(Aim):
Copy out the entries word for word, from the very first line down to the line containing "point(84,695)", including both.

(Material to process):
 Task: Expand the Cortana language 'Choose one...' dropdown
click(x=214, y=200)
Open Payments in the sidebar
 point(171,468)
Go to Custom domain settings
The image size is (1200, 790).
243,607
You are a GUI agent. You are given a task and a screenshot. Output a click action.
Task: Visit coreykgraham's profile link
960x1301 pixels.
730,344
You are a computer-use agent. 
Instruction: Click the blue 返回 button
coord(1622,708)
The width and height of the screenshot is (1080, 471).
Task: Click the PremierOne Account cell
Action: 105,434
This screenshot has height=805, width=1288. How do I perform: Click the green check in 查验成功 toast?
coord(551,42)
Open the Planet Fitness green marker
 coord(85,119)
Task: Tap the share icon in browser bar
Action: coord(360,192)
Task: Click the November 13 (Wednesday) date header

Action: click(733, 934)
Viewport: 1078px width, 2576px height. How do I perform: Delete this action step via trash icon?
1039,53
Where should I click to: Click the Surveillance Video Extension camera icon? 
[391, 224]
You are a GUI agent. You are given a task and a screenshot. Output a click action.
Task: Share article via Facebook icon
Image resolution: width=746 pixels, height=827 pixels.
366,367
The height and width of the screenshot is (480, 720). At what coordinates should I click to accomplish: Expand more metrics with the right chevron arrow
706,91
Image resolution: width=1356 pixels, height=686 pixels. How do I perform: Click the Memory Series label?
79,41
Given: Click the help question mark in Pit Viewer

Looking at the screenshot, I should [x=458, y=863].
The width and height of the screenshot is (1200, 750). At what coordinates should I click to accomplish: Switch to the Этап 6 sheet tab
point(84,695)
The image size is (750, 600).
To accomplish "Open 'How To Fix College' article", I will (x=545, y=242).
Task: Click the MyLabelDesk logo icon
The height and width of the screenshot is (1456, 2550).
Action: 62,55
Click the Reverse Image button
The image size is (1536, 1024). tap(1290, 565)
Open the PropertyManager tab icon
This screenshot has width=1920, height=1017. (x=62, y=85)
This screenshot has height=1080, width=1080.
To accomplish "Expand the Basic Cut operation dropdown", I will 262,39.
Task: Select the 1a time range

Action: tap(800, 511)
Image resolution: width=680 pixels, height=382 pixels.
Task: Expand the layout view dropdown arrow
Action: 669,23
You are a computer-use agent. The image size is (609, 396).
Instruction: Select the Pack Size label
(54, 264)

(Solution below):
 Task: Expand the Cortana language 'Choose one...' dropdown
click(x=214, y=200)
Open Payments in the sidebar
 point(171,468)
Go to Custom domain settings
The image size is (1200, 790).
243,607
You are a GUI agent. You are given a task and a screenshot. Output a click action.
Task: Visit coreykgraham's profile link
960x1301 pixels.
730,344
You are a computer-use agent. 
Instruction: Click the blue 返回 button
coord(1622,708)
The width and height of the screenshot is (1080, 471).
Task: Click the PremierOne Account cell
Action: 105,434
This screenshot has height=805, width=1288. How do I perform: Click the green check in 查验成功 toast?
coord(551,42)
Open the Planet Fitness green marker
 coord(85,119)
Task: Tap the share icon in browser bar
Action: coord(360,192)
Task: Click the November 13 (Wednesday) date header

Action: click(733, 934)
Viewport: 1078px width, 2576px height. How do I perform: Delete this action step via trash icon?
1039,53
Where should I click to: Click the Surveillance Video Extension camera icon? 
[391, 224]
You are a GUI agent. You are given a task and a screenshot. Output a click action.
Task: Share article via Facebook icon
Image resolution: width=746 pixels, height=827 pixels.
366,367
The height and width of the screenshot is (480, 720). At what coordinates should I click to accomplish: Expand more metrics with the right chevron arrow
706,91
Image resolution: width=1356 pixels, height=686 pixels. How do I perform: Click the Memory Series label?
79,41
Given: Click the help question mark in Pit Viewer

Looking at the screenshot, I should [x=458, y=863].
The width and height of the screenshot is (1200, 750). At what coordinates should I click to accomplish: Switch to the Этап 6 sheet tab
point(84,695)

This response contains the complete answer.